Такими вот поступками абреки, хеджереты, адаловы и качаги оставляли по себе благодарную память у народа. Едва ли кто-либо так удачно, как Величко, определил всю силу их воздействия на сознание
народных масс. Этот талантливый журналист и бытописатель недаром отмечал, что «проделки их блистали порою то сказочной эффектностью, то рыцарским великодушием, то великолепным юмором».
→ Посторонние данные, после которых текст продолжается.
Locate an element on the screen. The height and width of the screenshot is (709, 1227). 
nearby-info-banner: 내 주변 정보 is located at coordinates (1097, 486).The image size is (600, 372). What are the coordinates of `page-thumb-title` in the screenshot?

Кроме симпатии народа, возникновению абречества немало способствовали грубые ошибки в действиях представителей царской администрации на Кавказе. Не случайно почти все известные удальцы до того, как оказались «по другую сторону баррикад», честно служили России на Кавказе. Свидетельством тому — судьбы уже упомянутых мной выше Даниял-бека Елисуйского, Гаджи-Мурата Аварского, предводителя Закатальского восстания 1863 года знаменитого адо-лава Гаджи-Муртуза, Алай-бека Мурсагулова, Кярама и многих других. История сохранила для будущих поколений и имена их гонителей, тупых представителей царской администрации на Кавказе, которые буквально своими руками создавали непримиримых врагов Российской империи. Это П. Д. Цицианов, Г. Е. Шварц, Тар-хан-Моуравов, С. Шаликов и некоторые другие. Свои верные наблюдения по этому поводу так обобщил уже упоминавшийся мной Величко: «Тупым формализмом испорчено все дело и создан разбойник, с которым кавказская власть так ничего и не смогла поделать в обыкновенном порядке».
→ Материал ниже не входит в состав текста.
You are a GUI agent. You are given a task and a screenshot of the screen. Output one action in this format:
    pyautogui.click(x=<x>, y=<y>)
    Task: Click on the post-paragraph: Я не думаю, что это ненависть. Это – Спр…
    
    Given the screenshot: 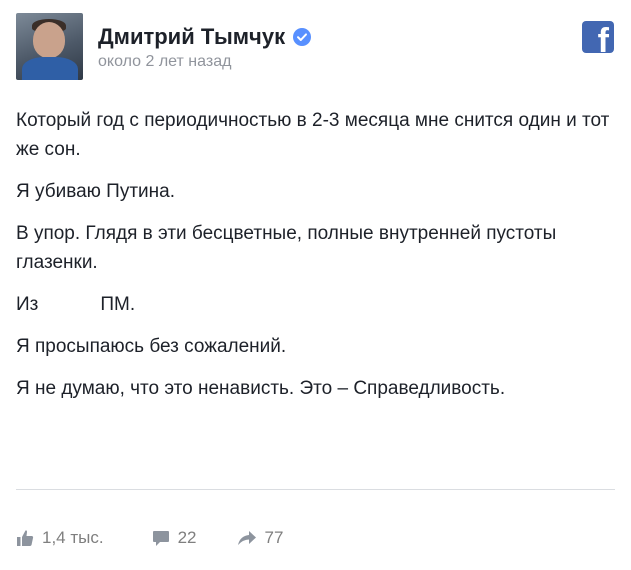 What is the action you would take?
    pyautogui.click(x=261, y=388)
    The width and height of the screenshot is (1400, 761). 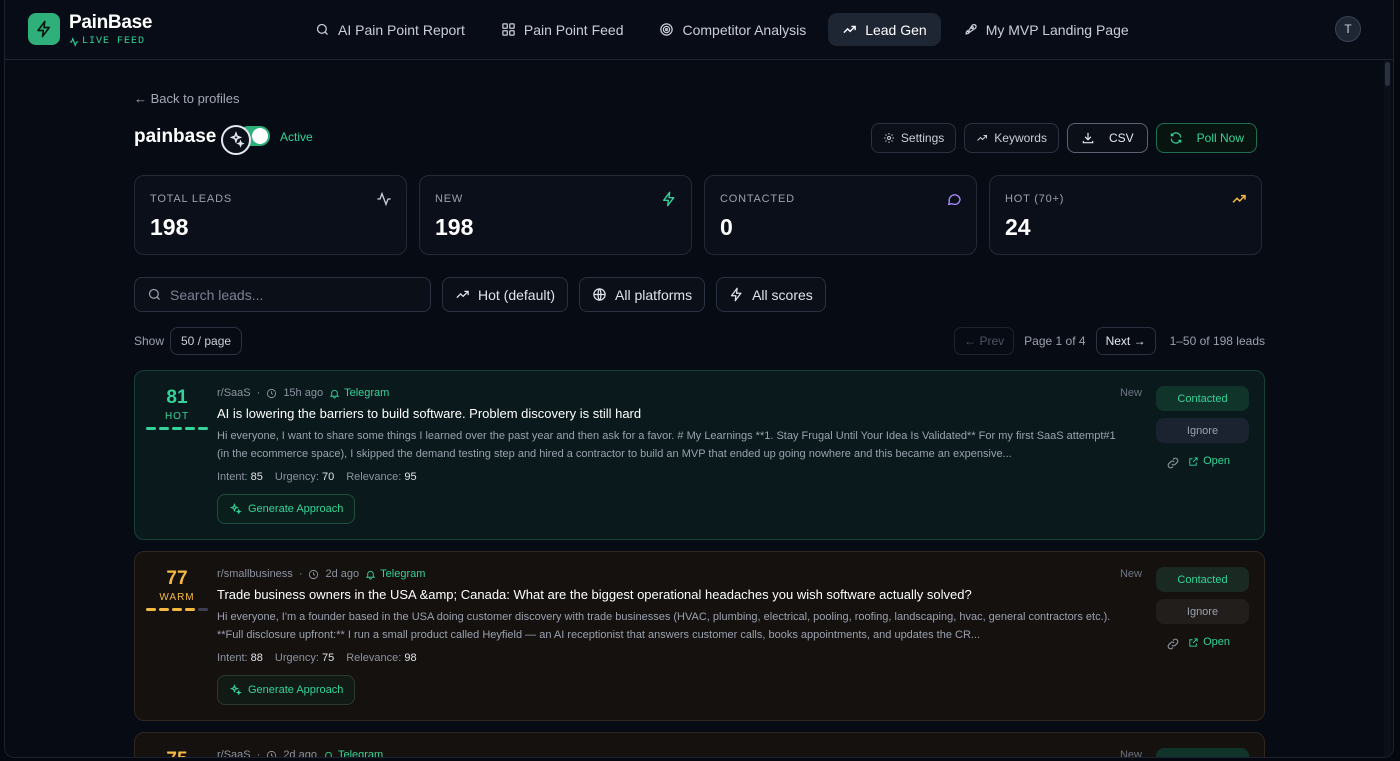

Своеволие отдельных чиновников доходило до того, что они даже игнорировали указы и циркуляры вышестоящих властей Российской империи. Например, после того как Священный Синод в Санкт-Петербурге запретил посылать православных миссионеров для насаждения христианства в чисто мусульманские районы, в За-катальском округе князь Тархан-Моуравов при попустительстве
С. Шаликова насильно крестил мусульман. Следствием этого было появление в округе Гаджи-Муртуза, возглавившего восстание 1863 года. Русские источники XIX века открыто признают, что до того Гаджи-Муртуз честно служил империи. Например, известный кавказовед Р. А. Фадеев в записке, составленной для великого князя Михаила Николаевича, недавно назначенного перед этим наместником на Кавказе, писал, что штабс-капитан Гаджи-Муртуз верой и правдой служил русскому правительству, пока шла Кавказская война. Он первым из закатальских мусульман стал бороться с разбойни-ками-качагами, доставив начальству 60 адаловских голов.
Другим, еще более ярким, примером произвола царских чиновников на Кавказе служат действия П. Д. Цицианова по отношению к гянджинскому хану Джаваду. Последний без сопротивления сдал 13 декабря 1796 года хорошо укрепленный город трехтысячному отря-
ду генерал-майора Римского-Корсакова. Выехав навстречу царским войскам, он заявил о своем переходе под высокое покровительство России. Как же так случилось, что через семь лет Джавад-хан превратился в непримиримого врага Российской империи? Почему в 1804 году произошла кровавая трагедия в Гяндже? Главным виновником был князь П. Д. Цицианов. Чтобы понять это, достаточно почитать его письма к хану, полные оскорблений и чуть ли не нецензурной брани, оскорблявшей честь и достоинство восточного владетеля. Такие же письма он писал и другим кавказским владетелям. Например, в послании отцу Даниял-бека Елисуйскому султану Ахмед-хану он называет своего адресата султаном с «персидской, собачьей душой и ослиным умом». Не менее оскорбительные письма грозный князь адресовал и джаро-белоканцам. Так он сам рыл себе могилу. После кровавых событий в Гяндже другие владетели на Кавказе больше не доверяли Цицианову. Даже бакинский хан Гусейн-кули, которого Цицианов в 1796 году лично убедил присягнуть на верность России и императрице и мирно открыть ворота крепости, через девять лет встретил Цицианова с оружием под той же крепостью, а абрек по имени Ибрагим-бек отсек голову грозному князю.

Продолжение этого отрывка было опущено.